Medical Misinformation

In a lot of ways addiction is similar to most other fields of medicine, but there’s one aspect of the job I didn’t anticipate when I started: I spend a very large part of my day badmouthing other doctors.

It’s not an intentional thing; I have no grudge or problem with any other physician. And it’s something I would like to avoid if at all possible. The only problem is that the vast majority of my patients come to my practice with deep-seated, damaging misconceptions about themselves and their disease, most of which they got from other doctors, and I can’t do anything to help them without first convincing them that those other doctors are wrong.

It’s a conversation I have at least a dozen times a day. “But my doctor told me I’ll stop needing the medication!”, a patient will say, and I have no choice but to tell them that their doctor is wrong. I don’t know why; I don’t whether that doctor has just been misinformed, whether they’re expecting the disease of addiction to react like a short-term problem (say, in infection) rather than long-term one (like high blood pressure). I don’t know whether that doctor has any training at all in this field. The only thing I know is that the patient has been receiving bad information from trusted healthcare providers, and I need to do something to fix that.

This is another, indirect consequence of the lack of addiction education among physicians; it deteriorates the physician-patient relationship. If I can correct a patient’s misinformation, they will naturally start to wonder why their doctor told them something that turned out to be untrue, and they might start to worry about the information they receive from their doctor on other topics. I have no desire to cause a patient to doubt their other doctors; but when they come to me parroting misconceptions their doctor told them, I don’t have much choice.

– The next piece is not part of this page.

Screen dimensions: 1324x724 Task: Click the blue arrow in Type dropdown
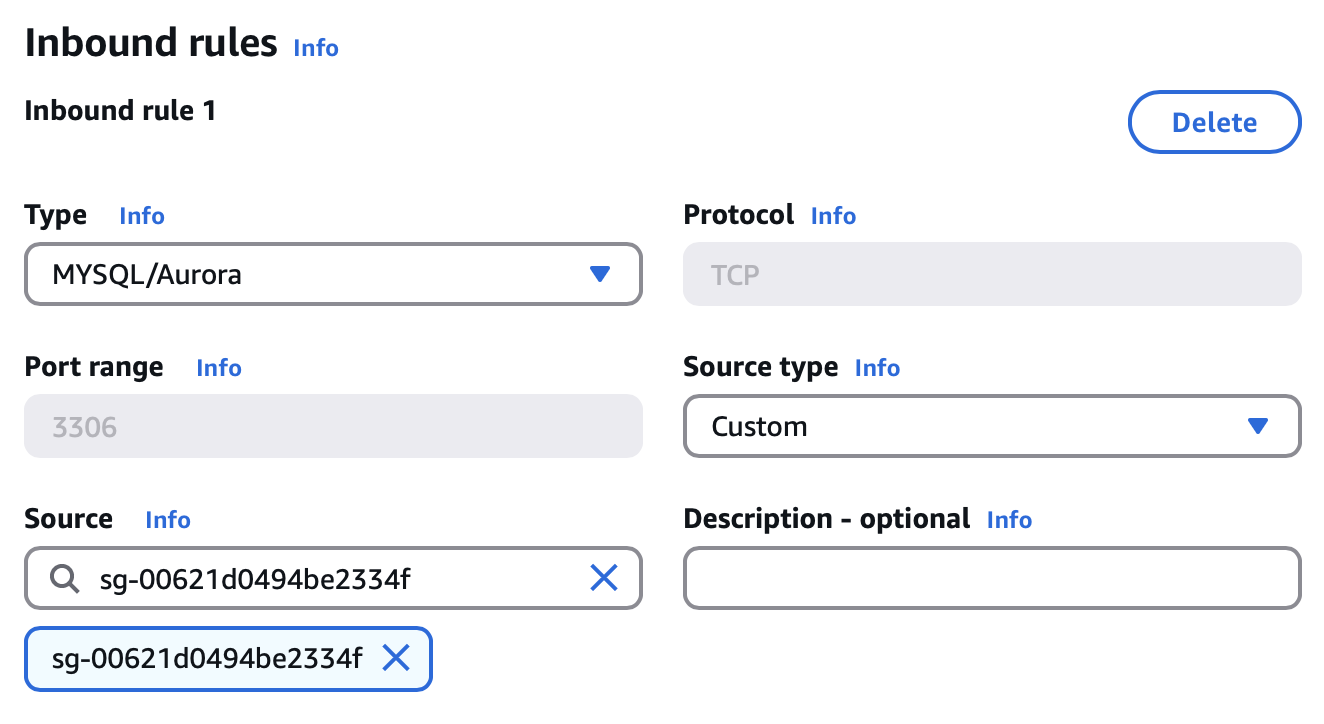click(599, 274)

Occasionally I am able to speak with a patient’s managing physician, but even then the routine never seems to change much. This is just one more reason we need to raise the level of addiction education in the healthcare field; patients need to be able to trust the information they get from their healthcare providers, and that can only happen when those providers are well-informed in all areas. Hopefully one day we will all be able to stop working at cross-purposes and focus on improving the lives of people in pain.